Citoyen en patins

Il y a tous ces livres qu’on n’a pas lus, il y a toutes ces pièces qu’on n’a pas vues. Agenda plein, don d’ubiquité défaillant, téléportation en panne, on ne peut pas toujours être dans la salle. Il y a aussi ces oeuvres que personne n’a vues, les échappées en cours de conception, les pas encore nées, les latentes. Celles-là, pas le choix, il faut les imaginer.

Cette obligation à recourir à l’imagination fonctionne comme un leitmotiv dans le dernier livre d’Hervé Bouchard, Numéro six (Le Quartanier). Comme l’a écrit le collègue Christian Desmeules, ce récit vient prouver de nouveau que notre citoyen de Jonquière « s’alimente à l’énergie contagieuse d’une parole souveraine ». Il y eut d’ailleurs, avant le livre, un spectacle intitulé Hivers : passages du numéro six dans les mineures, duo pour un Bouchard et un enfant monté à Jonquière même par Guylaine Rivard du Théâtre CRI en novembre 2013. L’objet scénique est fiché dans ma filière « pas vu », mais un témoin sûr m’a parlé de la haute qualité du rendu scénique assuré par l’auteur-conteur.

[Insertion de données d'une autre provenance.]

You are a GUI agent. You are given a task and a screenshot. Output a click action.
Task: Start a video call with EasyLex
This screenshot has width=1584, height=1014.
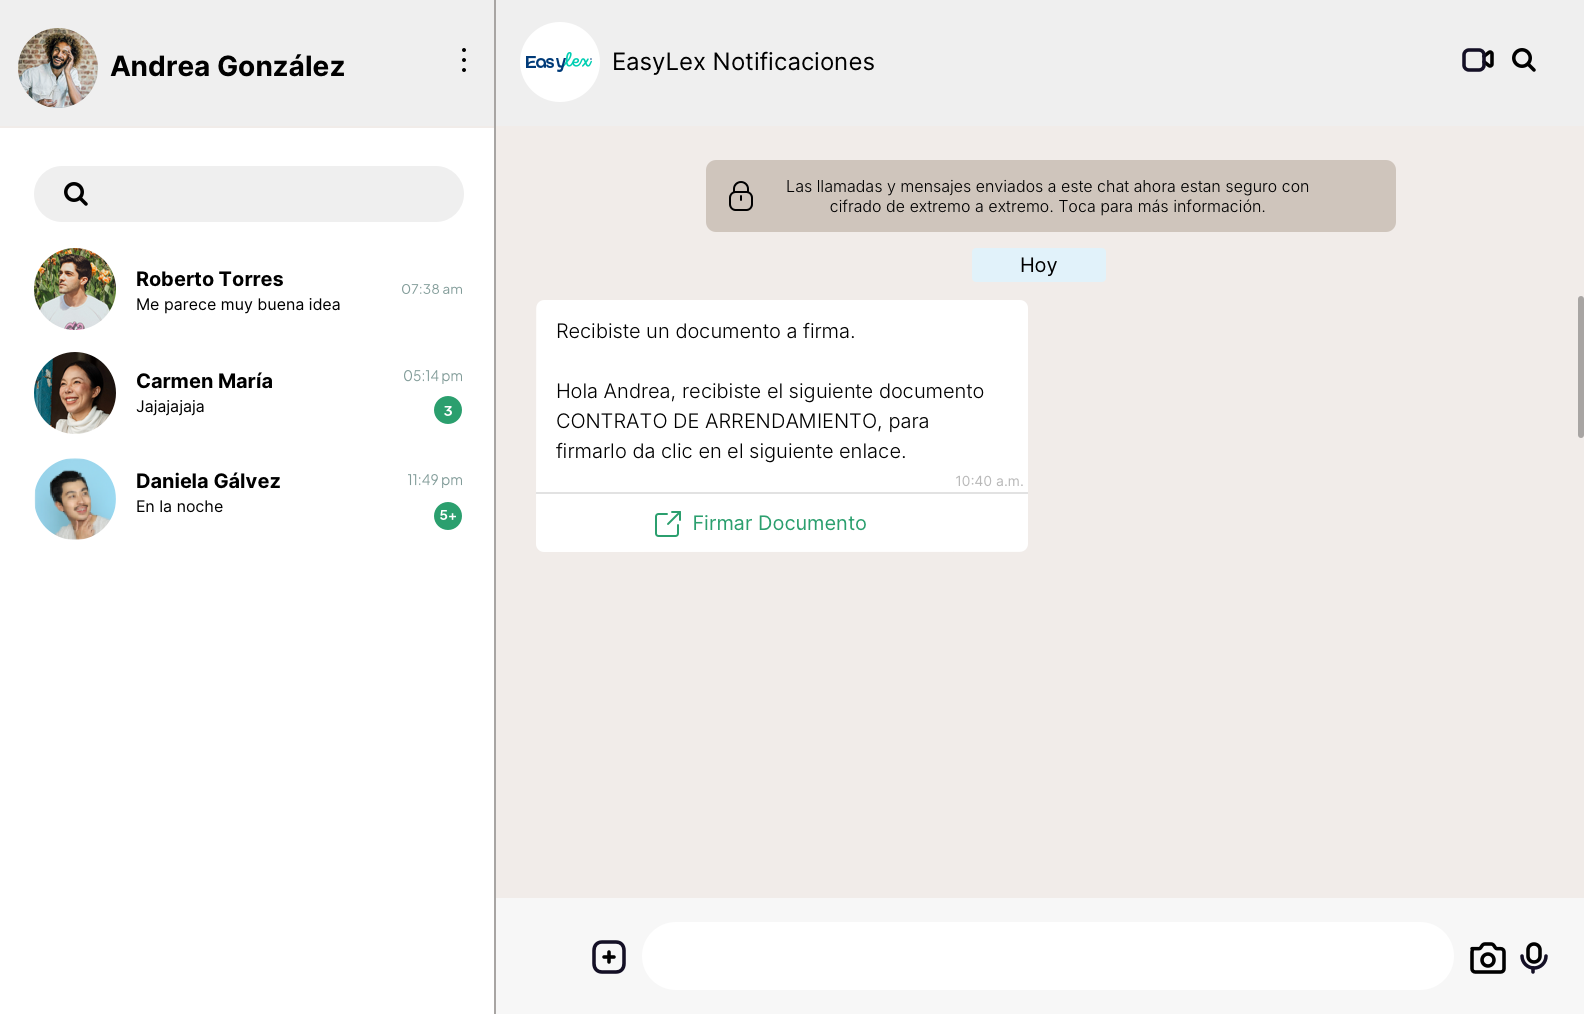point(1477,60)
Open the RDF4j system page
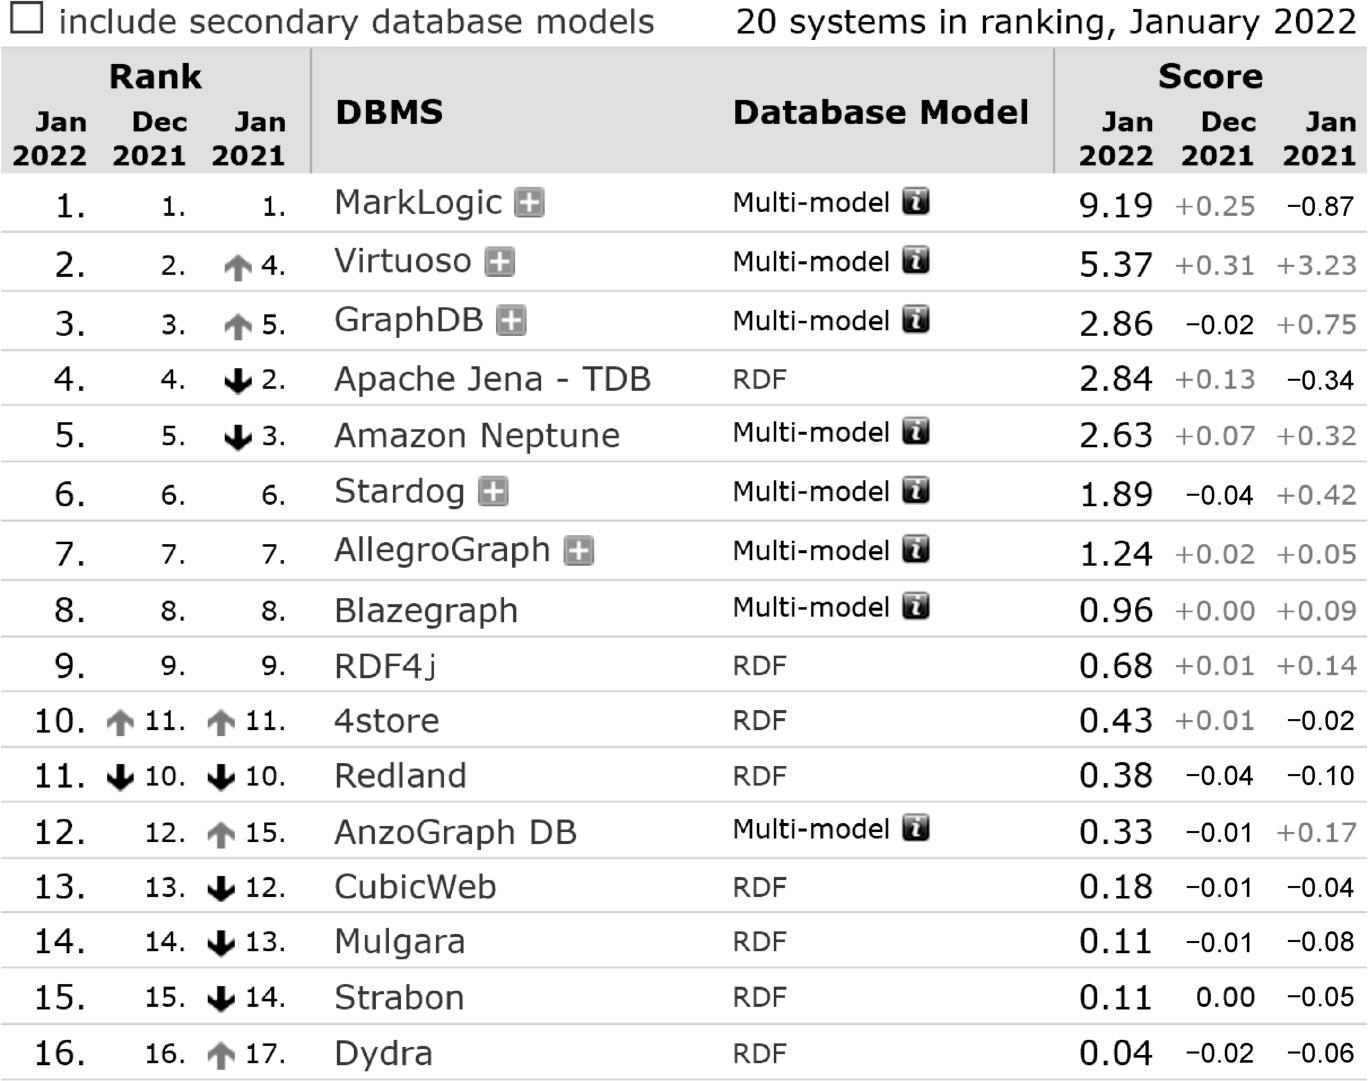1368x1081 pixels. [385, 666]
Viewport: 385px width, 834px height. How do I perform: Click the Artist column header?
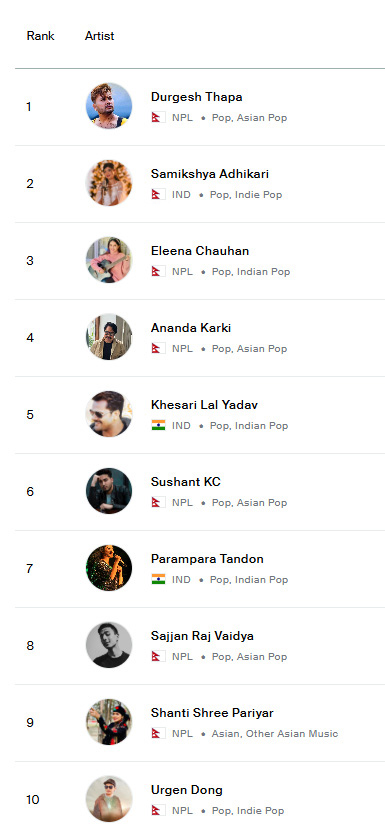(x=99, y=36)
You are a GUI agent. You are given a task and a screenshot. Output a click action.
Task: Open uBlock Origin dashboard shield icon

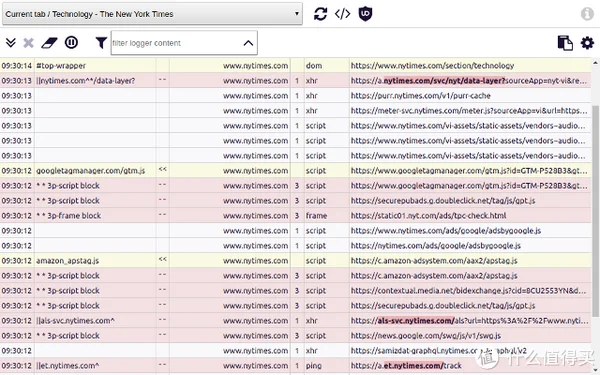(365, 14)
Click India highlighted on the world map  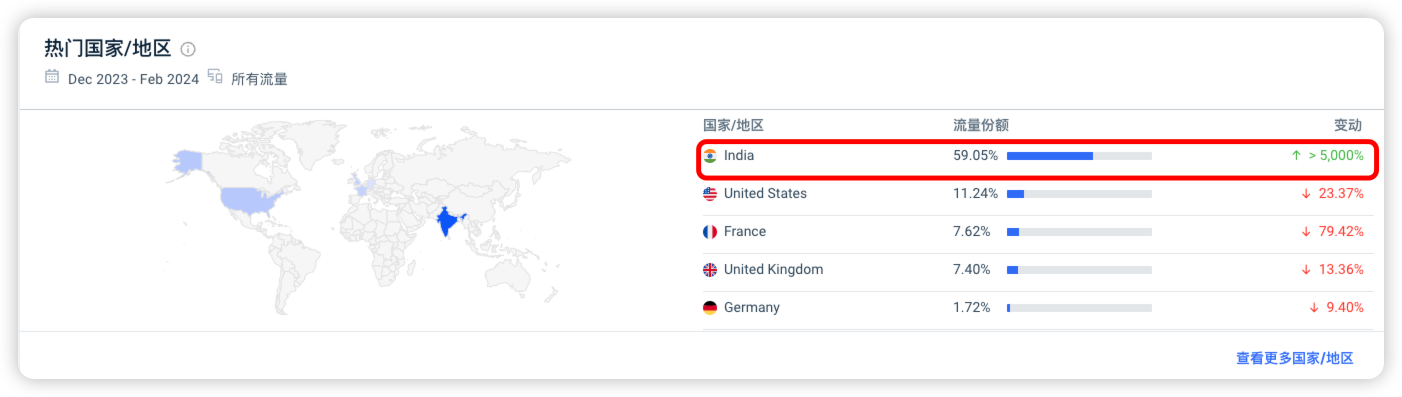[x=445, y=222]
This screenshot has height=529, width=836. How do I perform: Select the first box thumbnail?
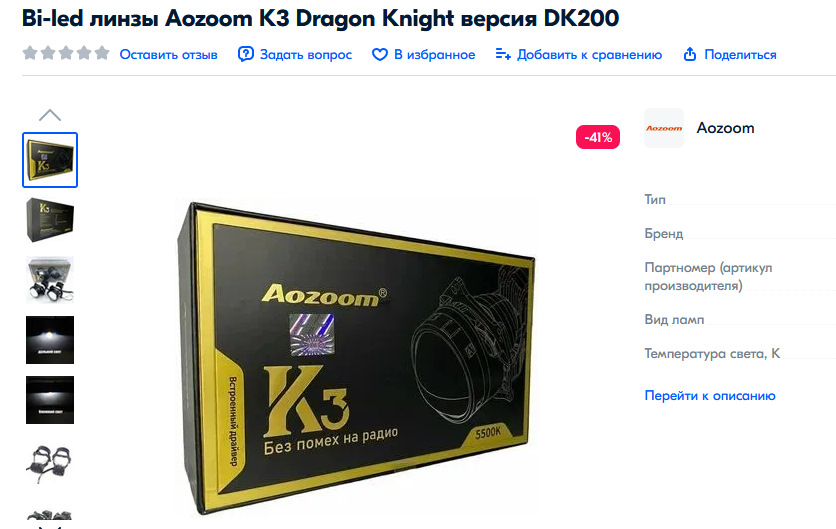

Théâtre ou pas théâtre, l’oeuvre maîtresse de Bouchard, ce Parents et amis sont invités à y assister couronné du Grand Prix du Livre de Montréal en 2006 ? Ça se dit « drame en quatre tableaux avec six récits au centre », ça se lit comme un roman qui s’entendrait comme une chorale. Apparemment, bien des metteurs en scène en rêveraient la nuit, hantés par les mélopées de la veuve Manchée : Olivier Kemeid, Christian Lapointe, Michel Nadeau… On l’a bien imaginé, on l’a entendu, on aimerait maintenant le voir, savoir si c’est montable. Voyons-y, d’accord ?

Du bon sport

Coincé entre ma filière de pièces pas vues et ma série de longs-jeux commémoratifs du TNM, il y a, comme autre suite de cossins dont je ferai quelque chose à un moment donné, l’album où je classe avec amour mes cartes de hockey de théâtre. Je viens d’y glisser ma Numéro Six sous plastique transparent afin de pouvoir en contempler les deux faces, la lustrée du portrait et la mate des statistiques qui firent l’intérêt de plusieurs générations de mâcheurs de gomme balloune.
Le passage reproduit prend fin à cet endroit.